═════ Texte fourni ═════

Lettre à Camille

Publié par Pierre MACIA le

Alors pour saluer ce vieux compagnon jamais rencontré des solitudes boisées, le grand texte de Romain Gary publié par le
Figaro Littéraire en mars 1968 sur les éléphants d’Afrique jettera un parallèle plein de tristesse sur l’avenir des espèces emblématiques de nos régions.

Remplacer « éléphant « par « ours des Pyrénées » pour en saisir toute l’acuité (l’actualité). Ce somptueux texte datant de 42 ans, annonçait des jours très sombres et prévoyait déjà que « dans une société, vraiment
matérialiste et réaliste, poètes, écrivains, artistes, rêveurs et
éléphants ne sont plus que des gêneurs….
 » Hasta luego hermano, adios Camille !

Monsieur et cher éléphant,

Vous vous demanderez sans doute en lisant cette
lettre ce qui a pu inciter à l’écrire un spécimen zoologique si
profondément soucieux de l’avenir de sa propre espèce. L’instinct de
conservation, tel est, bien sûr ce motif. Depuis fort longtemps déjà,
j’ai le sentiment que nos destins sont liés. En ces jours périlleux
« d’équilibre par la terreur », de massacres et de calculs savants sur le
nombre d’humains qui survivront à un holocauste nucléaire, il n’est que
trop naturel que mes pensées se tournent vers vous.

À mes yeux, monsieur et cher éléphant, vous
représentez à la perfection tout ce qui est aujourd’hui menacé
d’extinction au nom du progrès, de l’efficacité, du matérialisme
intégral, d’une idéologie ou même de la raison car un certain usage
abstrait et inhumain de la raison et de la logique se fait de plus en
plus le complice de notre folie meurtrière. Il semble évident
aujourd’hui que nous nous sommes comportés tout simplement envers
d’autres espèces, et la vôtre en particulier, comme nous sommes sur le
point de le faire envers nous-mêmes.

C’est dans une chambre d’enfant, il y a près d’un
demi-siècle, que nous nous sommes rencontrés pour la première fois. Nous
avons pendant des années partagé le même lit et je ne m’endormais
jamais sans embrasser votre trompe, sans ensuite vous serrer fort dans
mes bras jusqu’au jour où ma mère vous emporta en disant, non sans un
certain manque de logique, que j’étais désormais un trop grand garçon
pour jouer avec un éléphant. Il se trouvera sans doute des psychologues
pour prétendre que ma « fixation » sur les éléphants remonte à cette
pénible séparation, et que mon désir de partager votre compagnie est en
fait une forme de nostalgie à l’égard de mon enfance et de mon innocence
perdues. Et il est bien vrai que vous représentez à mes yeux un symbole
de pureté et un rêve naïf, celui d’un monde où l’homme et la bête
vivraient pacifiquement ensemble.

═════ Données fournies ═════

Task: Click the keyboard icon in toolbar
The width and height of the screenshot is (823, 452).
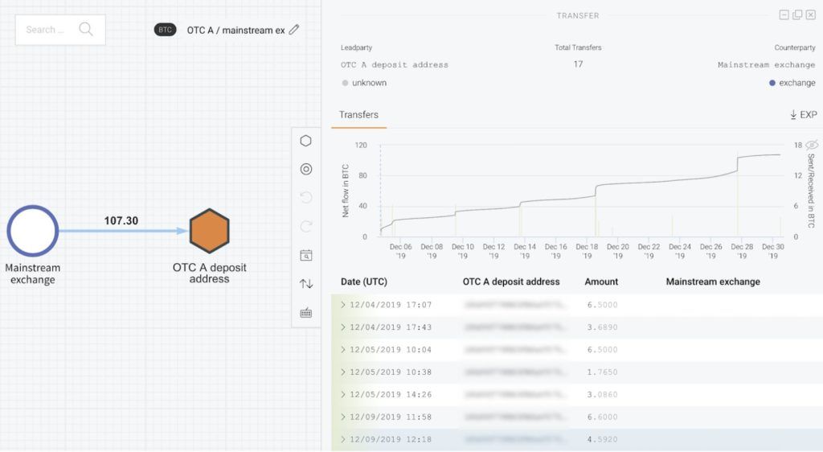Action: [306, 313]
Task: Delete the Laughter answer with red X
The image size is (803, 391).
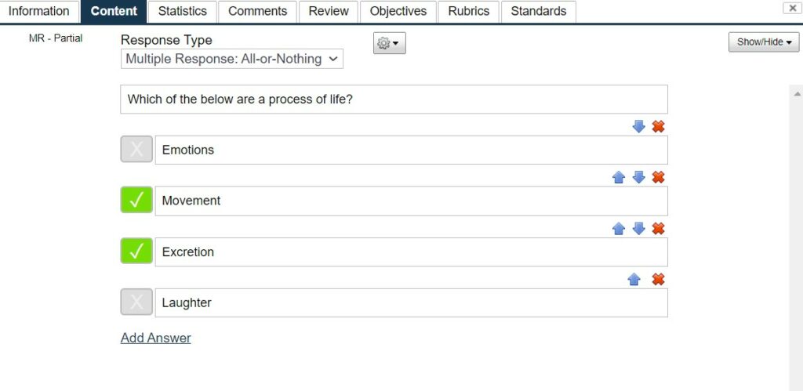Action: click(x=658, y=280)
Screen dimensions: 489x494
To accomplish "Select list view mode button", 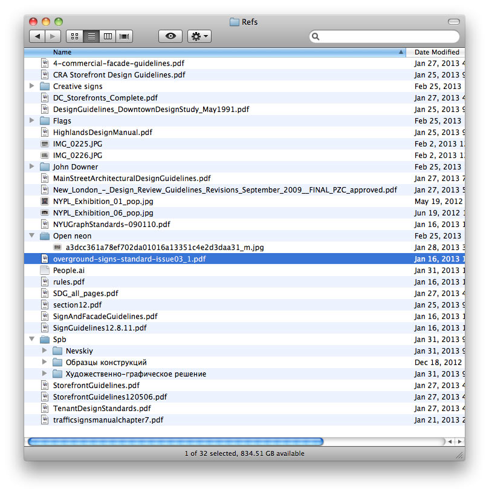I will (91, 37).
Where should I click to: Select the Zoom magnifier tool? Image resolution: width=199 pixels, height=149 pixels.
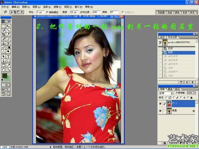8,69
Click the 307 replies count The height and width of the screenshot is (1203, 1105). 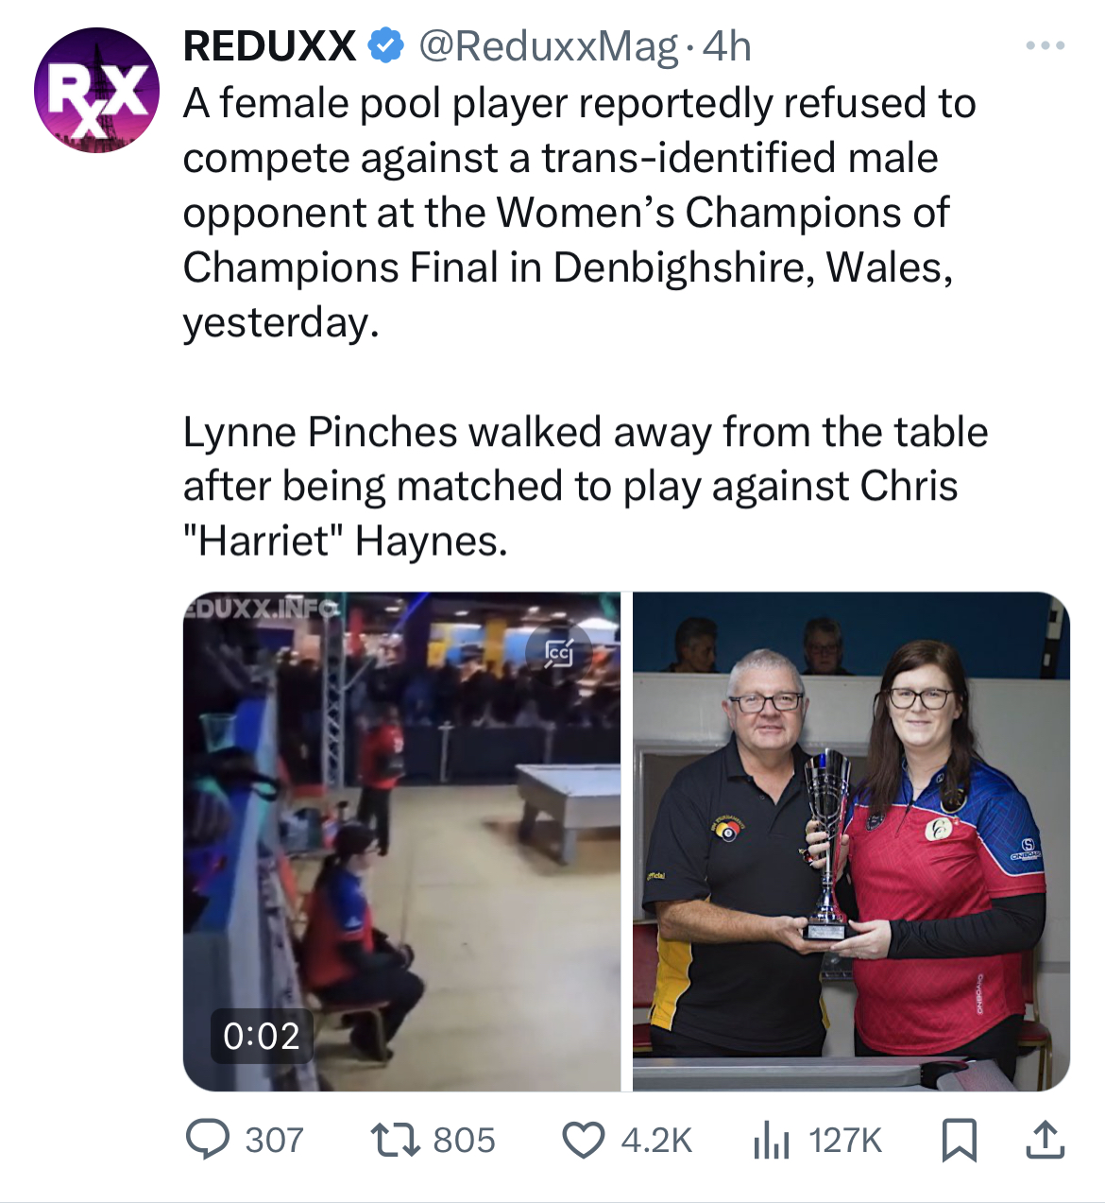(x=275, y=1141)
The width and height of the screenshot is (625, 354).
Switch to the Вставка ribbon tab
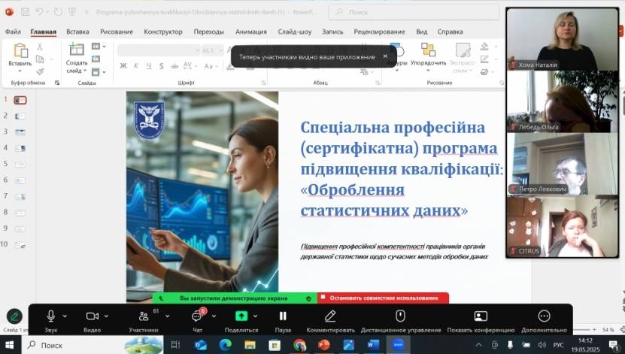click(x=77, y=32)
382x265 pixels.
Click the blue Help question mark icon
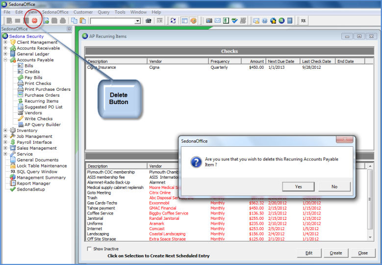click(265, 21)
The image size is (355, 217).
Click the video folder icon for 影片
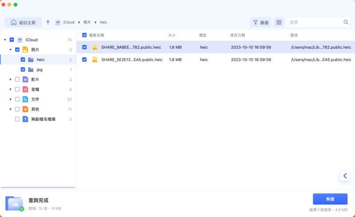[x=25, y=80]
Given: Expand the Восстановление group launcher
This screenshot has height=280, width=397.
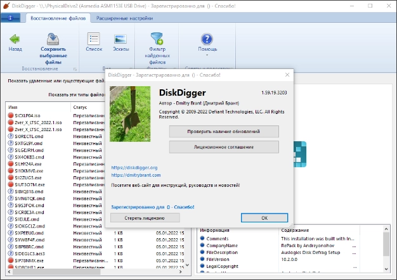Looking at the screenshot, I should (75, 68).
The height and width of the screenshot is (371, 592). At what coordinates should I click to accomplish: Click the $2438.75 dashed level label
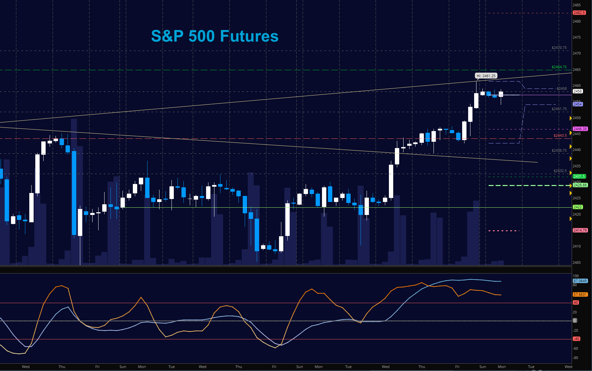[559, 150]
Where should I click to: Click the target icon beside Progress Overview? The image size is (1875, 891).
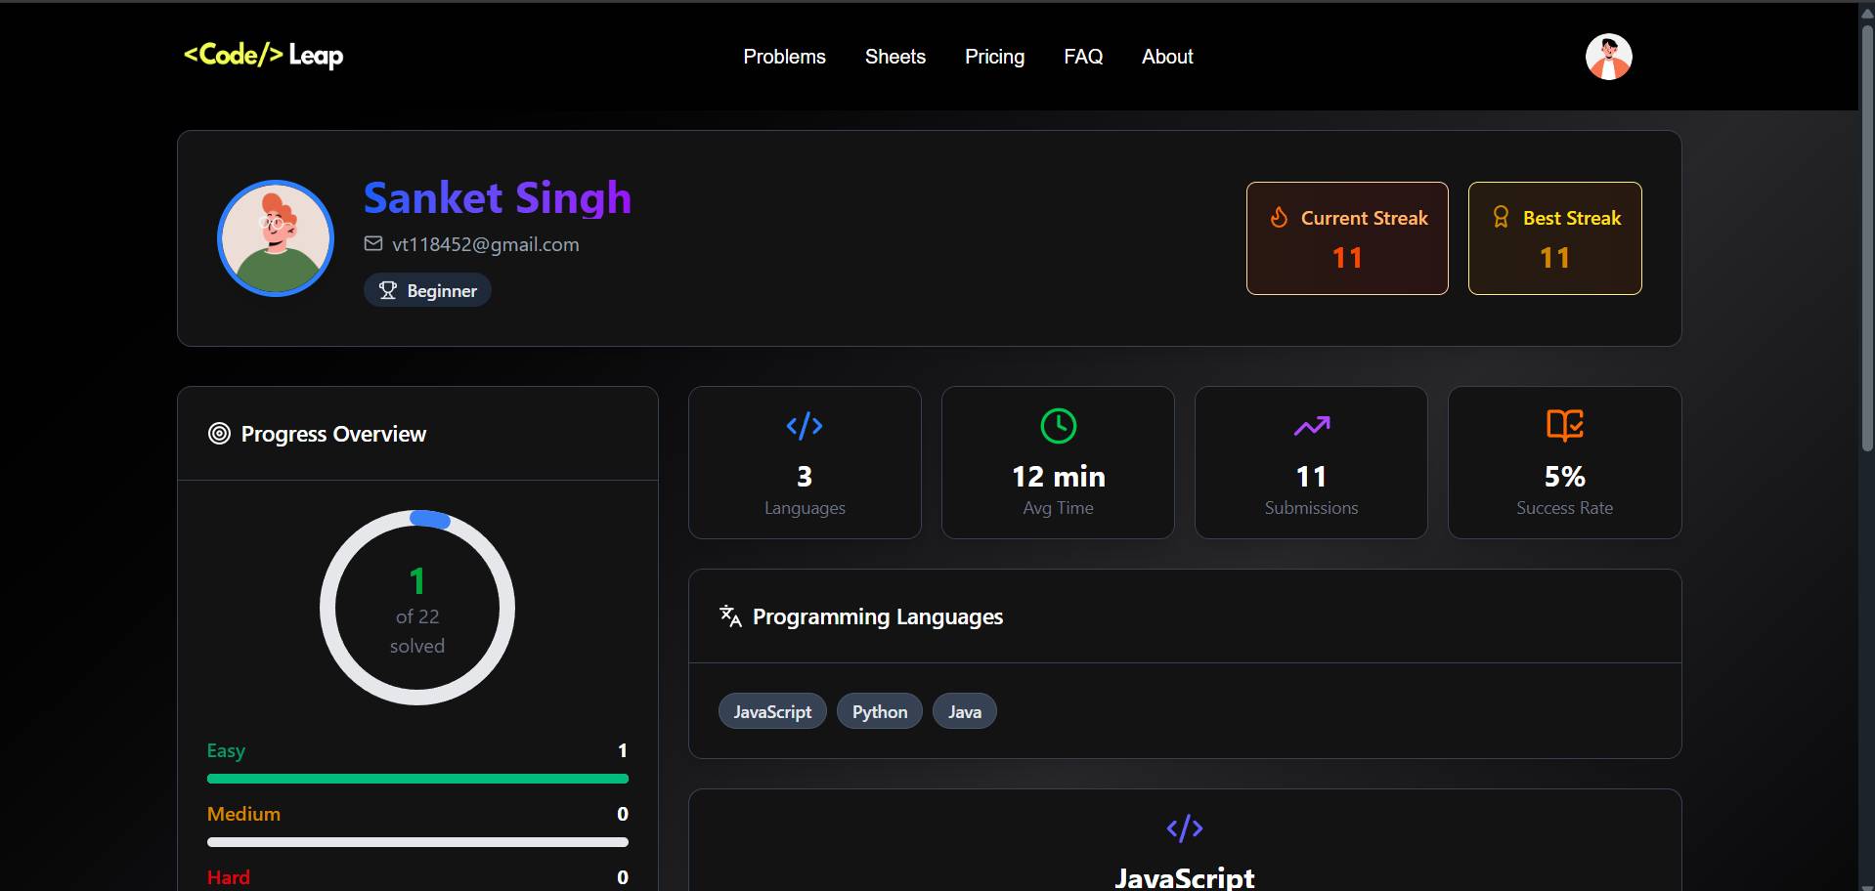[x=219, y=434]
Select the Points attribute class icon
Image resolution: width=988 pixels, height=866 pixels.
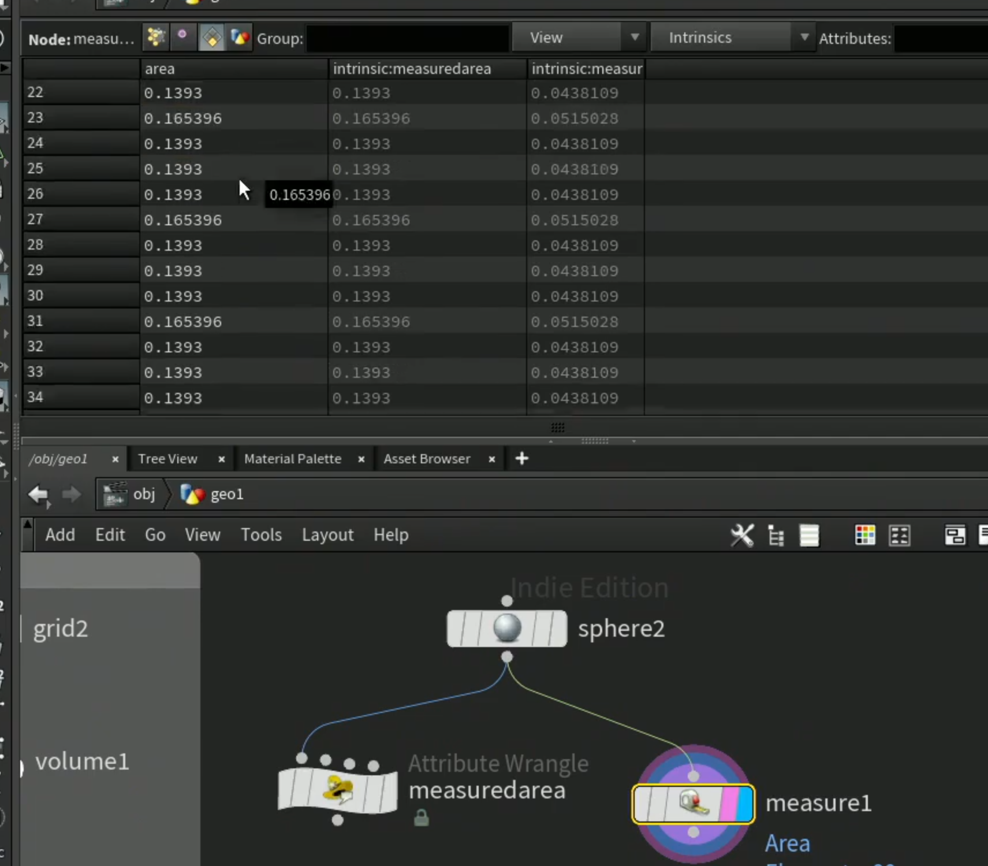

═════

Exercices:
(A) Selon le texte, quand le Figaro Littéraire a-t-il publié le texte de Romain Gary sur les éléphants d'Afrique ?
(B) Affichez toutes les lignes des enregistrements qui contiennent la chaîne « size ».
Le texte et les enregistrements sont deux documents sans lien entre eux.

Réponses dans l'ordre:
(A) En mars 1968.

(B)
The image size is (803, 391).
The image size is (355, 217).
Where should I click to: Click the target icon beside Progress Overview? The image size is (1875, 891).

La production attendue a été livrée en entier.